Gabriel, un amigo que tiene un horno para fundir vidrio, me contó una historia que llamó mi atención, la historia de un caracol atrapado en una masa de cristal caliente. A Gabriel le gusta jugar a mezclar cosas con el vidrio, dejar atrapados objetos en el material transparente para comprobar el efecto que producen, incluso a veces su deformación. Un día se le ocurrió introducir la concha de un caracol y observar atentamente qué sucedía. Ante su sorpresa, la concha se quemó por la alta temperatura del vidrio y se redujo a cenizas. Sin embargo, la materia orgánica liberó oxígeno en su combustión provocando una burbuja de aire en el magma transparente. El caracol quedó para siempre dentro del cristal convertido en una pompa de aire llena de polvo gris. La materia original se había transformado pero permanecería su recuerdo.

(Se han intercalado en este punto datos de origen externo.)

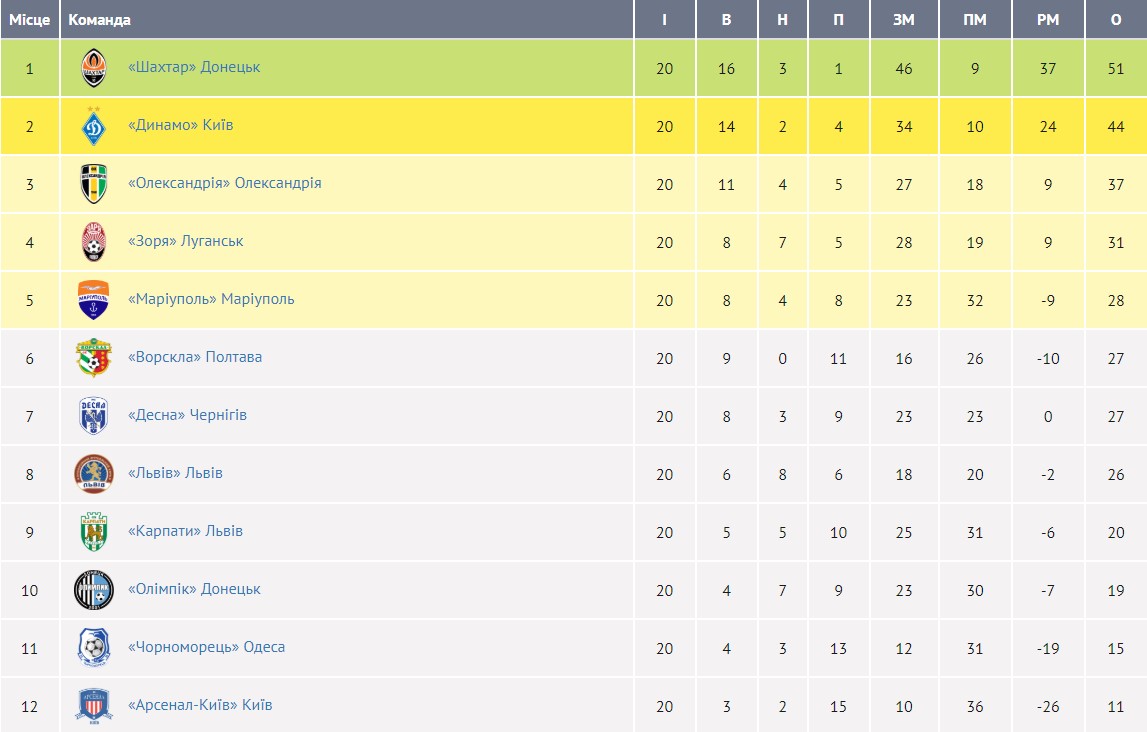
Task: Open the «Карпати» Львів team page
Action: [x=185, y=531]
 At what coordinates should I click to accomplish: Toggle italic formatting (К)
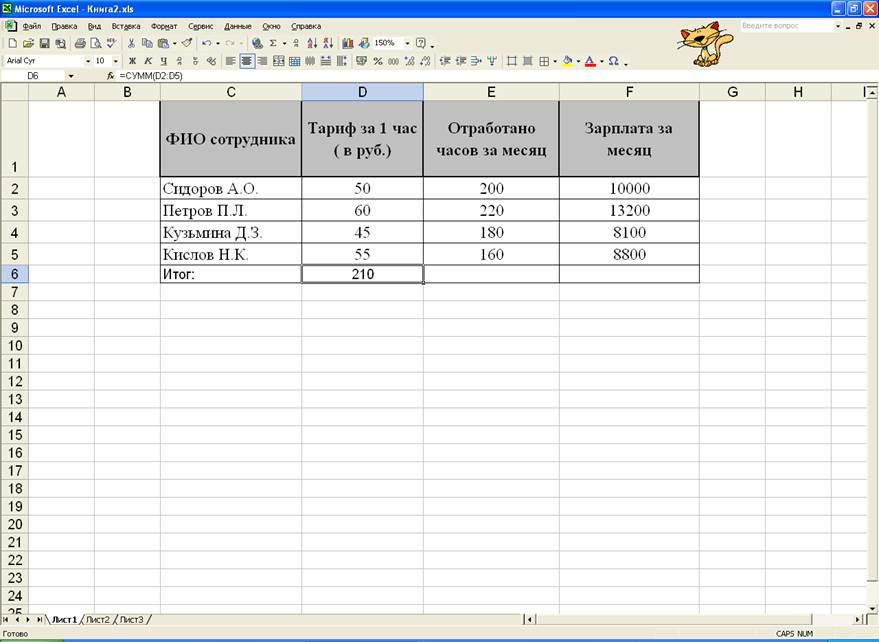pyautogui.click(x=148, y=61)
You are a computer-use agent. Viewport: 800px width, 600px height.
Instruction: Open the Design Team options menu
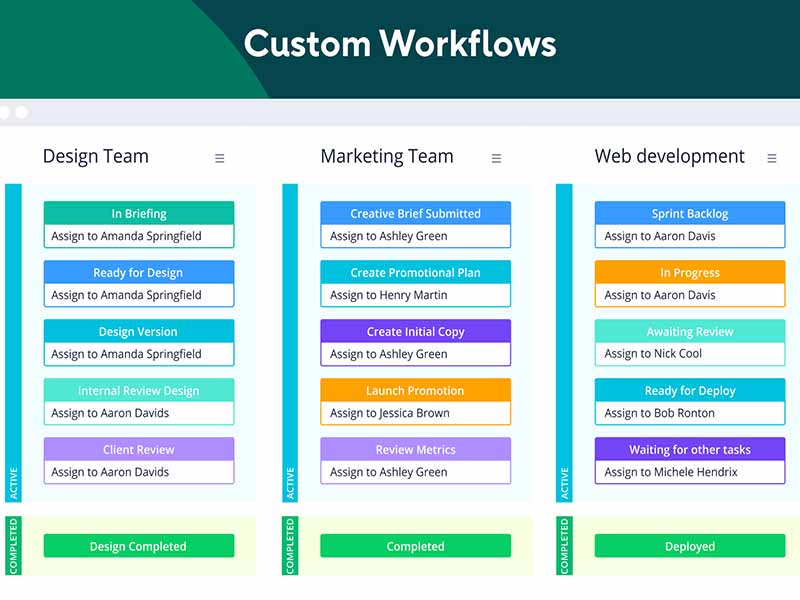[x=219, y=157]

Pensé en “atrapar” los recuerdos de un lugar en unos adoquines de vidrio, la memoria de un pequeño pueblo de Granada cuya historia está vinculada a la producción artesanal de piezas de cristal.
La idea era construir unas piezas de cristal de iguales dimensiones que los adoquines del nuevo pavimento de piedra, de manera que el suelo fuera una alfombra de recuerdos en la que el vidrio adquiere de nuevo una presencia importante en la vida diaria de la población.
Los adoquines tienen formas y colores diferentes según su posición en el espacio público: si se sitúan en zonas de agua (fuentes, alberca…) son rectangulares o cuadrados, algo más planos y con un color azul intenso o verde natural del vidrio para potenciar los efectos y reflejos de la luz del sol sobre el agua; si se colocan junto al nuevo arbolado (álamos y prunos), están tintados en verde o morado, mimetizándose con el árbol junto al que se sitúan, de manera que cuando éste pierda sus hojas en otoño, seguirá existiendo un colorido permanente en el pavimento adoquinado de piedra.